Week 9 assignment

1. Working with trees

  1. Draw a random tree with 23 taxa. Make it a radial (or “fan”) tree, with an edge width of 1.5. It must be any colour other than black. Tip: for naming the tree tips, check out the letters object that is built into R

  2. Extract the Proaves clade from the bird.orders dataset and plot it. Then, test whether ducks and geese (Anseriformes) and chickens and turkeys (Galliformes) are monophyletic. Hint: Find out which node that represents the last common ancestor of the Proaves.

2. Primates

In the tutorial, we worked with a subset (hominidae) of the primates data set. In this part of the assignment you will do the same analyses with the full data set.
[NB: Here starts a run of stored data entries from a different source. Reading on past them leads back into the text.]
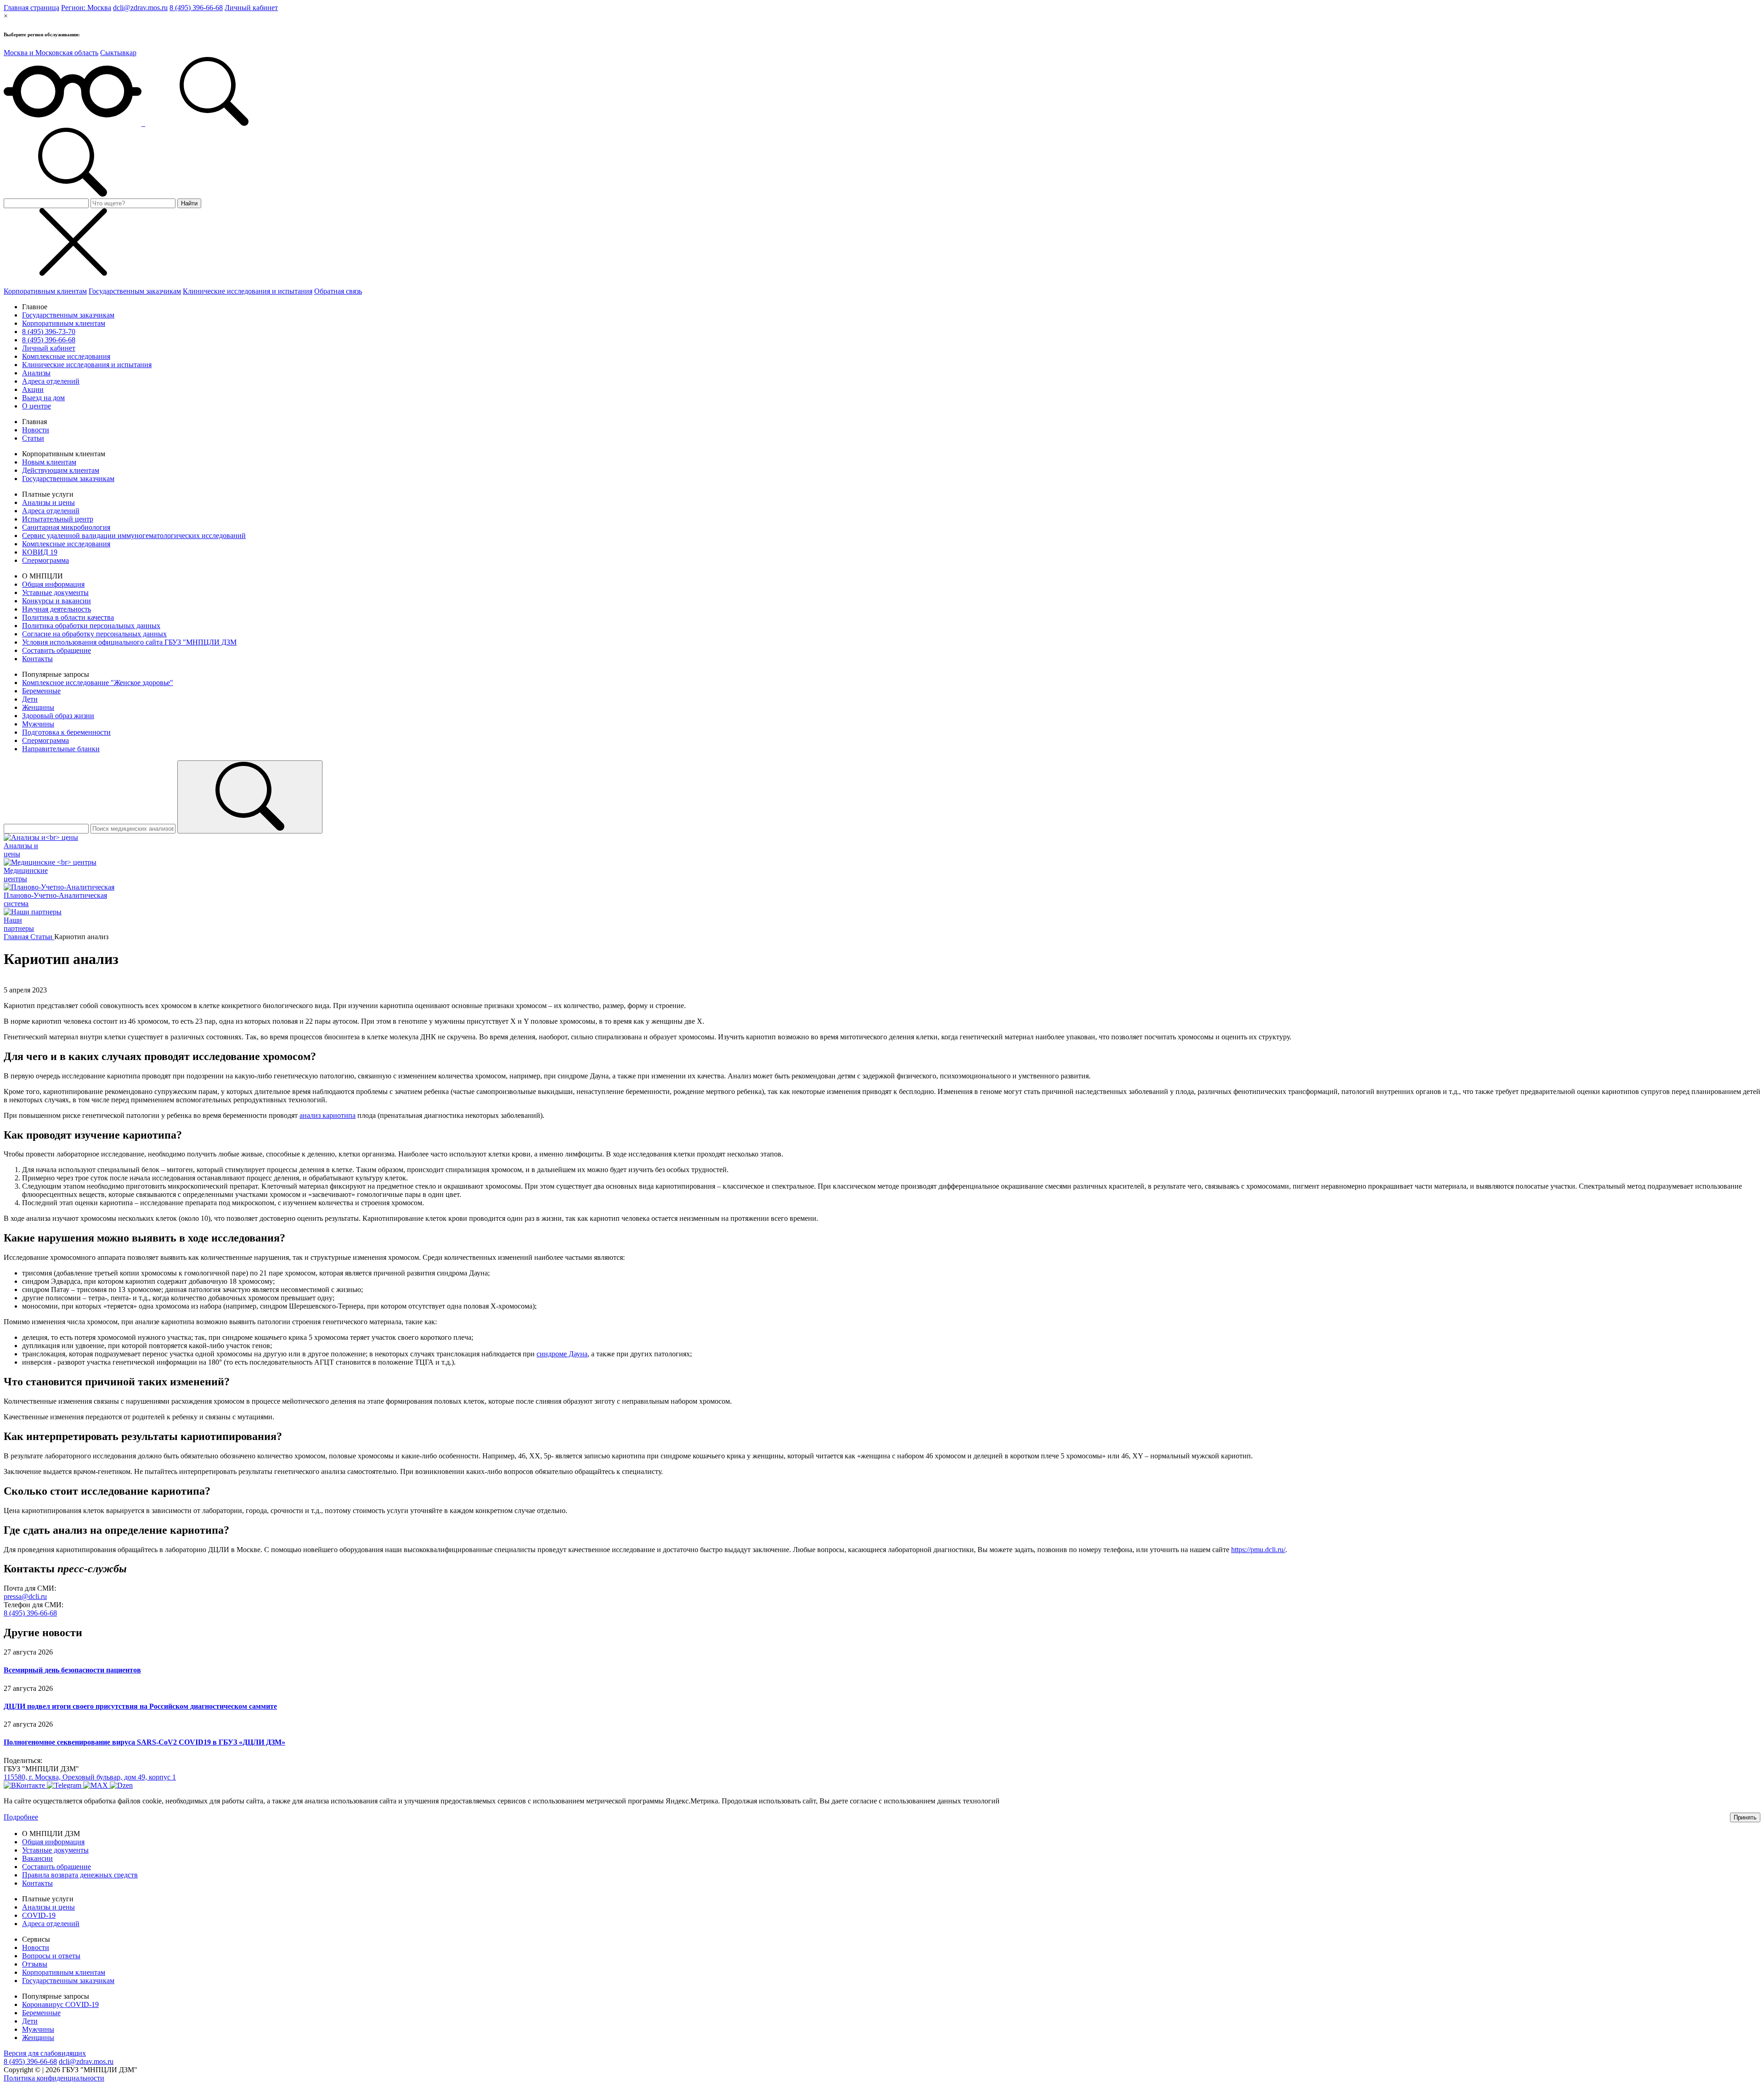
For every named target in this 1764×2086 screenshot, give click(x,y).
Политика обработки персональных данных (91, 625)
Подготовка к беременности (66, 732)
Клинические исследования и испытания (247, 291)
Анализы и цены (48, 502)
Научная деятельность (56, 609)
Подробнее (21, 1817)
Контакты (37, 659)
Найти (189, 203)
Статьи (33, 438)
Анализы (36, 373)
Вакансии (37, 1858)
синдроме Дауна (562, 1354)
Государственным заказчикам (135, 291)
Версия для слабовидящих (45, 2053)
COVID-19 (39, 1915)
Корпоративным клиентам (45, 291)
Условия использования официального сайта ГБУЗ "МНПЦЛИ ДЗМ (129, 642)
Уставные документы (55, 592)
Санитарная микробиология (66, 527)
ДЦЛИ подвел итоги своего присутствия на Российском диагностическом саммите (140, 1706)
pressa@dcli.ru (25, 1596)
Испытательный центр (57, 519)
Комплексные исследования (66, 356)
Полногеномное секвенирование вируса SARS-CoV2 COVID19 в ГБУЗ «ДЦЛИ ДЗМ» (144, 1742)
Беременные (41, 691)
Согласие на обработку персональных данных (94, 634)
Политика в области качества (68, 617)
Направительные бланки (61, 749)
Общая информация (53, 584)
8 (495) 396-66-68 (196, 7)
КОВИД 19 (39, 552)
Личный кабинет (251, 7)
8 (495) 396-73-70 (48, 331)
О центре (36, 406)
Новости (35, 430)
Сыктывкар (118, 53)
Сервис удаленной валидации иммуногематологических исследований (134, 535)
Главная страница (31, 7)
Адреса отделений (50, 381)
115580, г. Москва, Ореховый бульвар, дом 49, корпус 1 (90, 1777)
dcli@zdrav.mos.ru (140, 7)
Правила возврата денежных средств (80, 1875)
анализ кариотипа (328, 1115)
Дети (30, 699)
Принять (1745, 1817)
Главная (17, 937)
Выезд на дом (43, 398)
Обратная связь (338, 291)
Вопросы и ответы (51, 1956)
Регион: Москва (86, 7)
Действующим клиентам (60, 470)
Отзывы (34, 1964)
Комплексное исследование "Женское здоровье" (97, 682)
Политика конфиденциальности (54, 2078)
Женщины (38, 707)
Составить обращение (56, 650)
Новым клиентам (49, 462)
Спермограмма (45, 560)
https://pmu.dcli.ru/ (1258, 1549)
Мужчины (38, 724)
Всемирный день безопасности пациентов (72, 1670)
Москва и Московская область (51, 53)
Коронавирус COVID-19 (60, 2004)
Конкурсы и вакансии (56, 601)
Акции (33, 389)
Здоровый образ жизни (58, 716)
  1. Using the full primates dataset, calculate the pairwise distance matrix using the most suitable sequence model. Then, construct both UPGMA and NJ trees and plot them.

  2. Root the NJ tree with Mouse as an outgroup. What is the parsimony of the rooted NJ tree and the UPGMA tree, and which is most parsimonous?

  3. Look at the placement of Bovine in the rooted NJ tree. Is it what you would expect? What can explain this placement?

3. Village dogs PCA

  1. From the eigenvalues generated by our dogs_pca (i.e. the subset we worked with in the tutorial), how many principal components should we consider to account for approximately 10% of the variance?

For the rest of the assignment, we will be working with the PCA results and eigenvalues from the full village dogs data set. The PCA can be found here. The eigenvalues can be found here.

  1. Plot the PCA for the full village dogs data set, colouring the points by location.

  2. Which group is the most divergent? What other patterns can you see in the PCA?

To read in the eigenvalues, try using the scan() function. If you open the file, you can see that it’s just a plain text file with a single column of values, so read.table() could also work.

  1. What proportion of the variance do the first two principal components explain?